== Seitenauszug ==
Hast du dich deshalb dazu entschieden, „Der Defekt“ im Schwarzwald anzusiedeln, weil dort die Filterblase extrem klein und eng ist? 

Enge ist ein gutes Stichwort! Ich habe einen Ort gesucht, der so funktioniert, wie ein Solitär. Die Zeit ist in den fünfziger, sechziger Jahren stehen geblieben und weigert sich seitdem, weiterzulaufen. Der Wald verschluckt jegliche Modernisierungs-Versuche von außen. Davon kann man sich eingeengt fühlen – das ist die eine Seite, die ich beschreibe. Man kann sich eingeengt von der Sexualität fühlen, die einen unglaublichen Druck erzeugt, wenn man sie nicht ausleben kann oder will. Auf der anderen Seite kann einen dieser Wald aber auch schützen. Wie ein Wall aus Dunkelheit, der einen davor bewahrt, zu hell ausgeleuchtet zu werden und zu viel von sich preiszugeben.

Die Brennessel ist ein wiederkehrendes Bild deines Romans. Allgemein spielen Naturbeobachtungen eine zentrale Rolle. Was hat es damit auf sich?
===
== Erfasste Daten ==
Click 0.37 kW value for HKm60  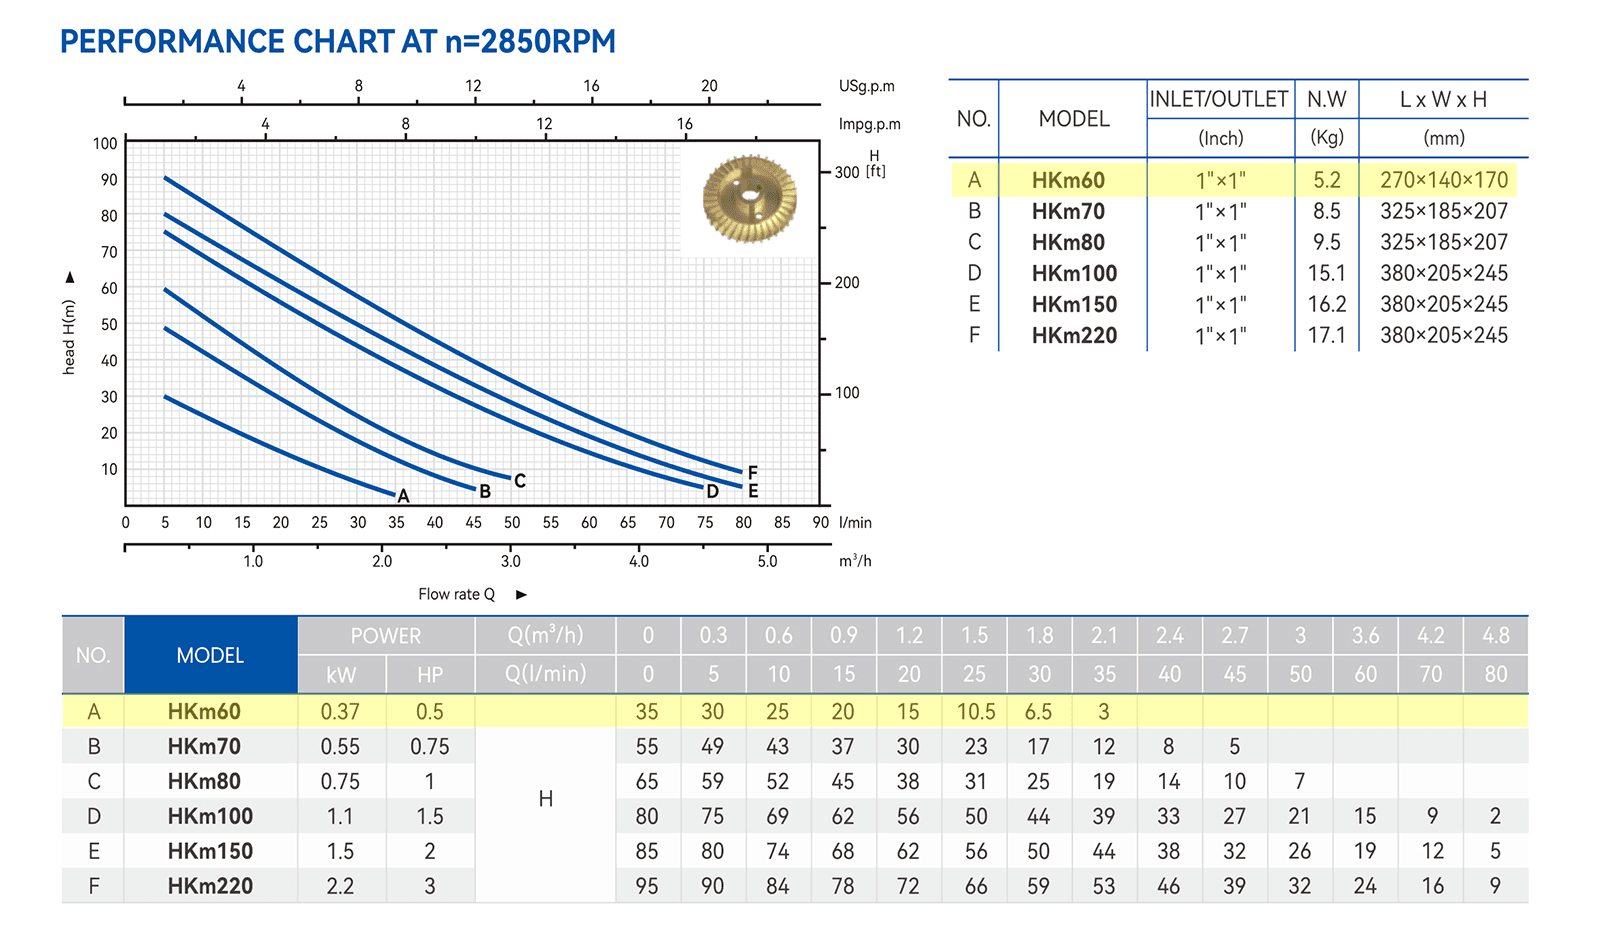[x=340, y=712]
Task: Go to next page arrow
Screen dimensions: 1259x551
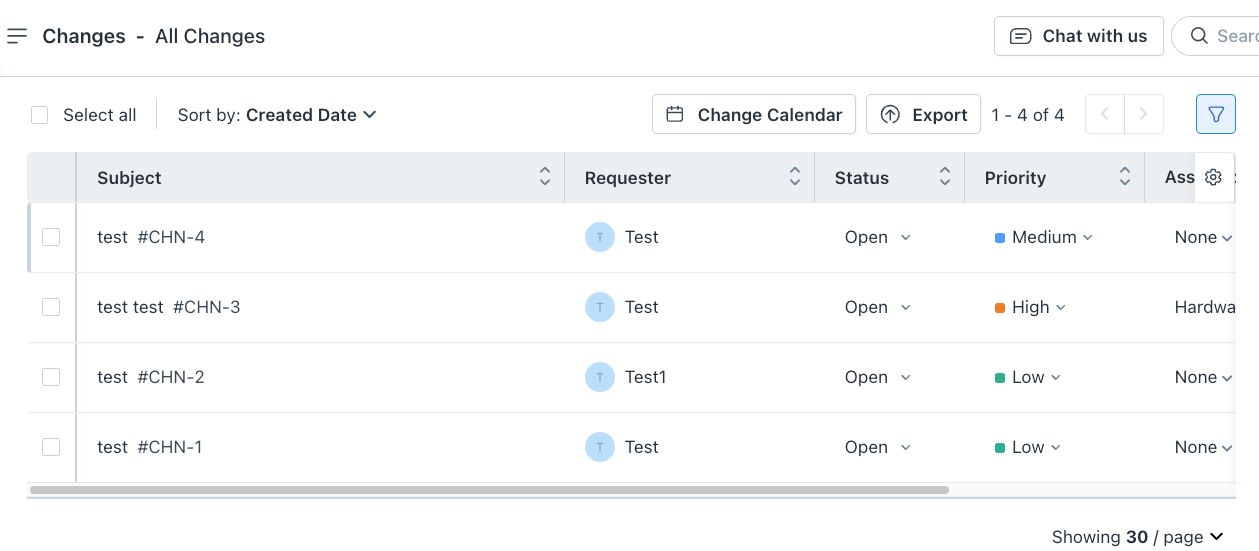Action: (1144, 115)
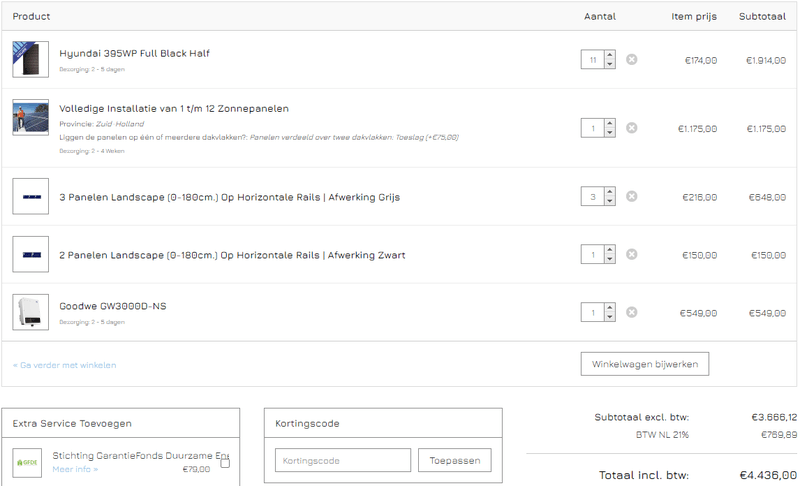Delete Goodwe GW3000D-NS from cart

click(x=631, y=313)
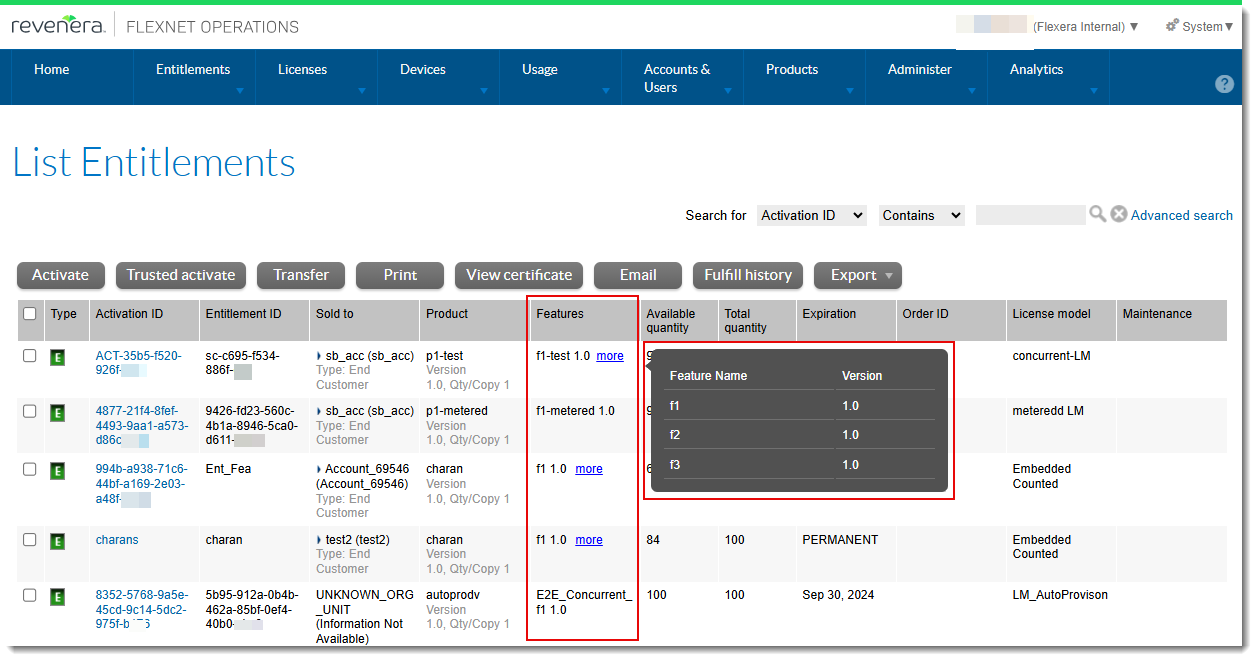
===
• _Aufgabenstellung_: Gib den Abschnitt des Seitenauszugs wortgetreu aus, der mit den Worten „Enge ist ein“ beginnt und mit „von sich preiszugeben.“ endet. Die Einträge sind eigenständiges Material und gehören nicht zum Seitenauszug.

• _Lösung_:
Enge ist ein gutes Stichwort! Ich habe einen Ort gesucht, der so funktioniert, wie ein Solitär. Die Zeit ist in den fünfziger, sechziger Jahren stehen geblieben und weigert sich seitdem, weiterzulaufen. Der Wald verschluckt jegliche Modernisierungs-Versuche von außen. Davon kann man sich eingeengt fühlen – das ist die eine Seite, die ich beschreibe. Man kann sich eingeengt von der Sexualität fühlen, die einen unglaublichen Druck erzeugt, wenn man sie nicht ausleben kann oder will. Auf der anderen Seite kann einen dieser Wald aber auch schützen. Wie ein Wall aus Dunkelheit, der einen davor bewahrt, zu hell ausgeleuchtet zu werden und zu viel von sich preiszugeben.